🤖 AI Summary
This work addresses the challenge of enabling household agents to generate executable tasks directly from natural language in full-scale home environments, where scene descriptions are often redundant and constrained by the context length and privacy requirements of local models. The study formalizes, for the first time, the problem of “full-scene household reasoning” and introduces TaskGround—a training-free, model-agnostic Ground-Infer-Execute framework. TaskGround leverages task-oriented scene segmentation, structured task reasoning, and skill-level action compilation to efficiently produce executable action sequences. The approach substantially enhances the performance of small local models, enabling Qwen3.5-9B to achieve task success rates on the FullHome benchmark comparable to those of GPT-5 while reducing input token consumption by up to 18×.
📝 Abstract
In real home deployments, household agents must often operate from a complete household scene and a situated household request, rather than from a clean task specification. Such requests require agents to identify task-relevant entities, recover intended task conditions, and resolve ordering constraints from the surrounding scene context. We formalize this capability as full-scene household reasoning: given a complete household scene and a situated household request, an agent must infer executable task structure before producing a grounded skill-level action sequence. This setting is challenging because complete household scenes contain substantial task-irrelevant information, making direct complete-scene prompting inefficient and error-prone.

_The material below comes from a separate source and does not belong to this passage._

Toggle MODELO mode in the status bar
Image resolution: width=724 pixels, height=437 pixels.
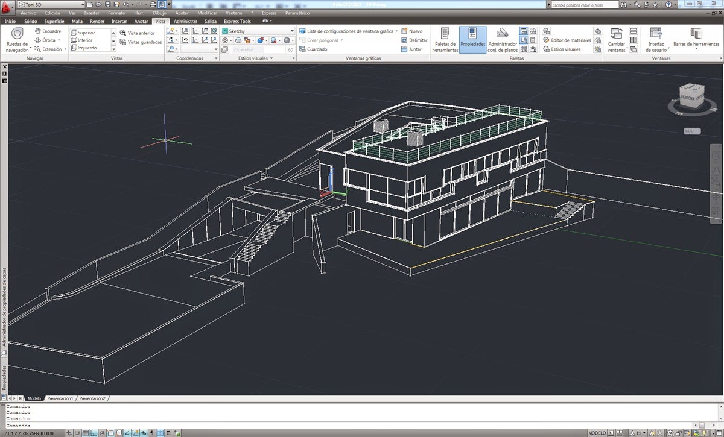point(596,432)
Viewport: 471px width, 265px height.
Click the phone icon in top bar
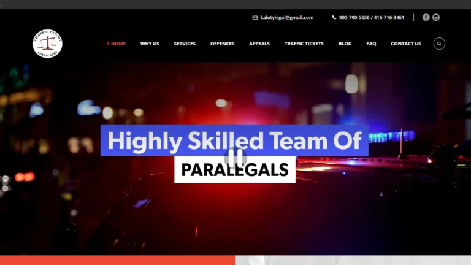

In practical deployment, this challenge is further amplified by privacy and local compute constraints, which favor compact open-weight models with limited long-context reasoning ability. We propose TaskGround, a training-free and model-agnostic Ground-Infer-Execute framework that grounds complete scenes into compact task-relevant scene slices, infers executable task structure, and compiles it into grounded skill-level action sequences. To evaluate this setting, we introduce FullHome, a human-validated evaluation suite of 400 household tasks spanning diverse home-scale environments and both goal-oriented and process-constrained requirements. On FullHome, TaskGround improves task success rates by large margins across both proprietary and open-weight models. Notably, it makes Qwen3.5-9B competitive with GPT-5 under direct complete-scene prompting while reducing total input-token cost by up to 18x. Our results identify executable task-structure inference as a central bottleneck in full-scene household reasoning and show that structured grounding can make compact local models substantially more effective for practical household deployment.